• **Material provided**
= Beginning of Section =

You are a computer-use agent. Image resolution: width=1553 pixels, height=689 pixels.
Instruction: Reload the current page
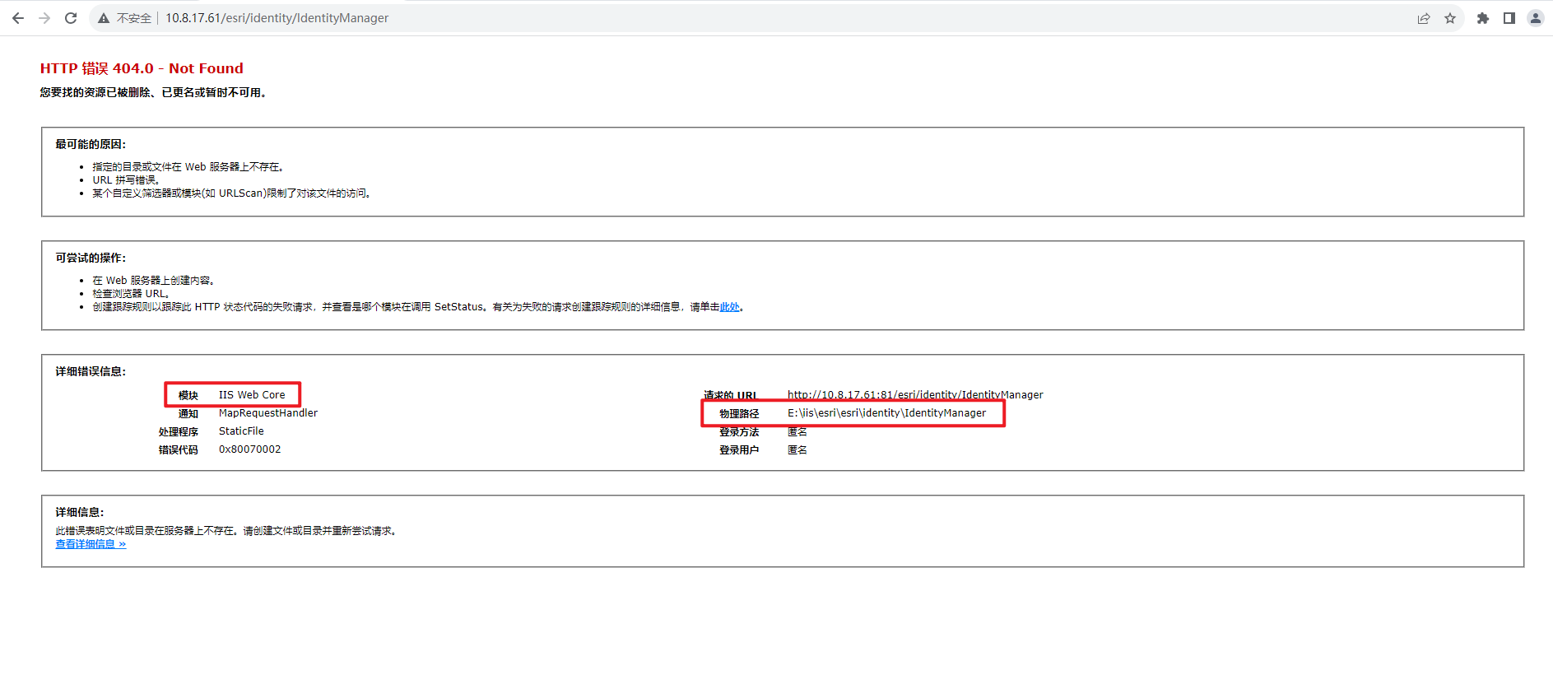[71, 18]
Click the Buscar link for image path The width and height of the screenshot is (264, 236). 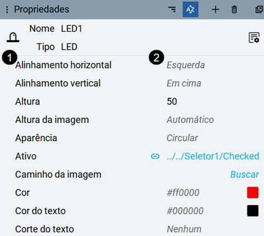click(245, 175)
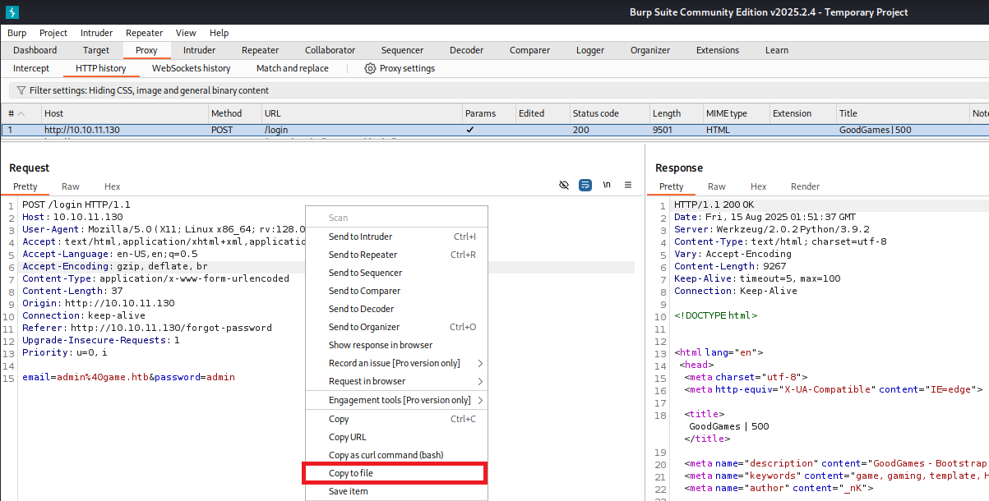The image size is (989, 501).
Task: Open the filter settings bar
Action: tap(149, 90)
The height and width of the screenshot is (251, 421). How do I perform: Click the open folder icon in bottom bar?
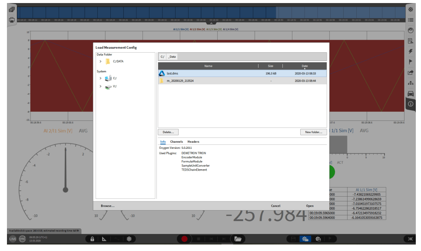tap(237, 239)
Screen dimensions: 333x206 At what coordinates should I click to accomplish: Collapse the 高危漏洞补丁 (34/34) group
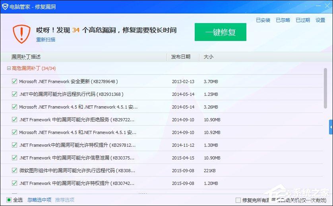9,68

= End of Section =

• **What you are asked to do**
Write the lines out again exactly, beginning at the one containing "Screen dimensions: 333x206" and ending with the last line of the entries, but without any pictures.

• **Solution**
Screen dimensions: 333x206 At what coordinates should I click to accomplish: Collapse the 高危漏洞补丁 (34/34) group
9,68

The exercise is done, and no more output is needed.